- [Your assignment]: Copy out all lines of the records in which the word "title" appears.

**** Extracted material

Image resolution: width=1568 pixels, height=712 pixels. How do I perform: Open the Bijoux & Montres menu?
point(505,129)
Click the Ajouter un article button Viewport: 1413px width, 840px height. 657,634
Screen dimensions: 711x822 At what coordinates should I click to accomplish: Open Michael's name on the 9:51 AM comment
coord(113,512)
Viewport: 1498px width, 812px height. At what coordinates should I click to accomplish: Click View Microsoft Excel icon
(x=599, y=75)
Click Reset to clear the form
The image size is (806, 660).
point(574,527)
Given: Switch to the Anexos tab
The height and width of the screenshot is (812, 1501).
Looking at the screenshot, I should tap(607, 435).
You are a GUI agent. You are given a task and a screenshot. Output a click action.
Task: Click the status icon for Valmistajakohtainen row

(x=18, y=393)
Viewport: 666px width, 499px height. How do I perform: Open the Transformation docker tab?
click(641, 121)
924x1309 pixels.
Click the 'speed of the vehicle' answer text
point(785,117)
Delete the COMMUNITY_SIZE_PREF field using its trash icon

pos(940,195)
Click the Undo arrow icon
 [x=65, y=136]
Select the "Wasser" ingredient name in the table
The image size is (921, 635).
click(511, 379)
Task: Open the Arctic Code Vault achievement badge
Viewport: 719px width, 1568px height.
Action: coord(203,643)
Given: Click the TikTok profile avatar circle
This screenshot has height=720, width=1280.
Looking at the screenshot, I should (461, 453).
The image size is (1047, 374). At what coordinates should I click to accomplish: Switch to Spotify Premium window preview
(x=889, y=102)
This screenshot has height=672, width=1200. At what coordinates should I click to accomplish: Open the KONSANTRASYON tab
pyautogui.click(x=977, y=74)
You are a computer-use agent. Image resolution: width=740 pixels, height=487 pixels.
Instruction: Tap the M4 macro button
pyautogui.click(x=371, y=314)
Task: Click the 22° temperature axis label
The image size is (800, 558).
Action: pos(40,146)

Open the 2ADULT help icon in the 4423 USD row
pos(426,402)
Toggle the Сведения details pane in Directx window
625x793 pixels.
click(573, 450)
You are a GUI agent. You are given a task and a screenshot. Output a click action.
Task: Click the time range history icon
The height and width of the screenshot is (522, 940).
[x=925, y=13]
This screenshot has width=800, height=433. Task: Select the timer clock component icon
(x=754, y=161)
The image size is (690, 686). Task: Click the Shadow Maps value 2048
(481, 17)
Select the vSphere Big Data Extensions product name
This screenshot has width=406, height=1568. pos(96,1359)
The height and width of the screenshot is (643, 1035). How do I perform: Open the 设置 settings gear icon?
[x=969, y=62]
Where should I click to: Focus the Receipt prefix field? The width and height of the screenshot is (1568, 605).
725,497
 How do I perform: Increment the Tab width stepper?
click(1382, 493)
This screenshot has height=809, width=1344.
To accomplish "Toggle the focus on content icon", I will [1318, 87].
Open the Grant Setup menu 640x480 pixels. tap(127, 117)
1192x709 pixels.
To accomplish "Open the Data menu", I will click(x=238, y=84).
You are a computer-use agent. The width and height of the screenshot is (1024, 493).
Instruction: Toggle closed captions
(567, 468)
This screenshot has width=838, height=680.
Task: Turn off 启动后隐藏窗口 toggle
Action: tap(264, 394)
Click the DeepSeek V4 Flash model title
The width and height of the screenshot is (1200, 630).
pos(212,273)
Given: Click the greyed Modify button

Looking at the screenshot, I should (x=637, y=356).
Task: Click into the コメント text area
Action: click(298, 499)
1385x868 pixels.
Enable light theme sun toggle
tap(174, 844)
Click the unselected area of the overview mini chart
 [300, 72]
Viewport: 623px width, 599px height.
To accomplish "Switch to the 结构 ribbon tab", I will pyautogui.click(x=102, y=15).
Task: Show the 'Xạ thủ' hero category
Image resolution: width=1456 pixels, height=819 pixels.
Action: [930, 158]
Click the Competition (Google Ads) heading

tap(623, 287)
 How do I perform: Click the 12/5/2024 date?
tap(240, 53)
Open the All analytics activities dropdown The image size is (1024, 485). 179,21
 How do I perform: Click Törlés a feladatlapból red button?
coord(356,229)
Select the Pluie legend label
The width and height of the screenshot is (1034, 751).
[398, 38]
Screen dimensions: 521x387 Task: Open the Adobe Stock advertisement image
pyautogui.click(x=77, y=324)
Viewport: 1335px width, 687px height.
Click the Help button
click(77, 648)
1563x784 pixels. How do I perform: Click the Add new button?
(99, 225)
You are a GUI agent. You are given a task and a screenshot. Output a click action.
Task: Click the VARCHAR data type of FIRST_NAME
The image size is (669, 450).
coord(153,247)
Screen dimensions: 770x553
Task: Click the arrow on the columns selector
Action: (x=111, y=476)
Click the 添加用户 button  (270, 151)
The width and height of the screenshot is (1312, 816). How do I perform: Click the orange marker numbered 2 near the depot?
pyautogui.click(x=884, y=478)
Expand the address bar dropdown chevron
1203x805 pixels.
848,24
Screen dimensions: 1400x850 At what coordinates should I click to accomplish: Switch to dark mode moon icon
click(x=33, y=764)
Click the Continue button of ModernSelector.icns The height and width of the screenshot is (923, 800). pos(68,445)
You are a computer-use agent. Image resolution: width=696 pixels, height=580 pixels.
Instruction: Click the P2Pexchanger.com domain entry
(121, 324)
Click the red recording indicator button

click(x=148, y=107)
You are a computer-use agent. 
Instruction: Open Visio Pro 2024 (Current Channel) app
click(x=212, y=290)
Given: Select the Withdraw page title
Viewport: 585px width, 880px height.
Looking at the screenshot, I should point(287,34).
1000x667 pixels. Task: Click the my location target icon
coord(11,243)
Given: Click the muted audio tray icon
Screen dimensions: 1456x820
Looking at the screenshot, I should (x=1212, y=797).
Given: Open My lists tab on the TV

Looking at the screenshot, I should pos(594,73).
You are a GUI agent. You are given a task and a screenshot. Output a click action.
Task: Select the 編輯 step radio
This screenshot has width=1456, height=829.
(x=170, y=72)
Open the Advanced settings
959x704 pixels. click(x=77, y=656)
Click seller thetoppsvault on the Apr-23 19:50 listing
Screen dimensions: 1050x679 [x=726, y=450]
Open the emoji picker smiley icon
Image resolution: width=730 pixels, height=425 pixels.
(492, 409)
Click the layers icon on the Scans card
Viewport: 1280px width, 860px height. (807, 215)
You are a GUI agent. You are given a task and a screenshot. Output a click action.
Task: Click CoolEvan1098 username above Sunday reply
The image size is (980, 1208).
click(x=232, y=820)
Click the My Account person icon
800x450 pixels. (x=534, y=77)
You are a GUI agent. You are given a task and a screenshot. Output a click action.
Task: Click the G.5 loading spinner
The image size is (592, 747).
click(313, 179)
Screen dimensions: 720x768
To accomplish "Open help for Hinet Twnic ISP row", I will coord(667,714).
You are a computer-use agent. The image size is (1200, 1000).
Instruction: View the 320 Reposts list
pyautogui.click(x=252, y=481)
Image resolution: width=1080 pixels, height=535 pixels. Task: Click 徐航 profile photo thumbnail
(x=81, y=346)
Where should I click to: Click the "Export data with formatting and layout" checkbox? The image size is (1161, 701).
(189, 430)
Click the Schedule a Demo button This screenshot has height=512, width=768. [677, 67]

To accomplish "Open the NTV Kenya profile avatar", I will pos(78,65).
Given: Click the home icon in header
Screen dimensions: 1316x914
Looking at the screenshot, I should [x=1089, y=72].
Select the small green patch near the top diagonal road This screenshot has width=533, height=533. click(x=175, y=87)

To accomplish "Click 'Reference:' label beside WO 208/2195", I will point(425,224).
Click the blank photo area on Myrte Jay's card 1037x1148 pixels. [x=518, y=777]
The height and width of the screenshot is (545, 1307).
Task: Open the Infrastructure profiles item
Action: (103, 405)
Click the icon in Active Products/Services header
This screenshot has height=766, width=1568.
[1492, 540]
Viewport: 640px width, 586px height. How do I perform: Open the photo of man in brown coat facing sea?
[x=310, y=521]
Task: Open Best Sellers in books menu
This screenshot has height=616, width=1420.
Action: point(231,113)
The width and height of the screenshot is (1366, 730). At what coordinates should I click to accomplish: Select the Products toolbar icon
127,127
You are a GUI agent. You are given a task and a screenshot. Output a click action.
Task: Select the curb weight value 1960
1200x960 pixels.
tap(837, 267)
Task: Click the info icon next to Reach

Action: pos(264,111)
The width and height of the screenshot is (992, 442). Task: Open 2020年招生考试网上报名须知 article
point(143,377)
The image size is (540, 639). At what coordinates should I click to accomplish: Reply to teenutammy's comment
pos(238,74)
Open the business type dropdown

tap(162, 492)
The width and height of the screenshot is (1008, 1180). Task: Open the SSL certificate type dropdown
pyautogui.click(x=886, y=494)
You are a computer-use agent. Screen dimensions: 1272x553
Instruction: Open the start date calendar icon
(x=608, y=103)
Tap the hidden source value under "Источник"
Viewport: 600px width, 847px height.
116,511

********

- [Task output]:
Click the DeepSeek V4 Flash model title
Given: Select the Withdraw page title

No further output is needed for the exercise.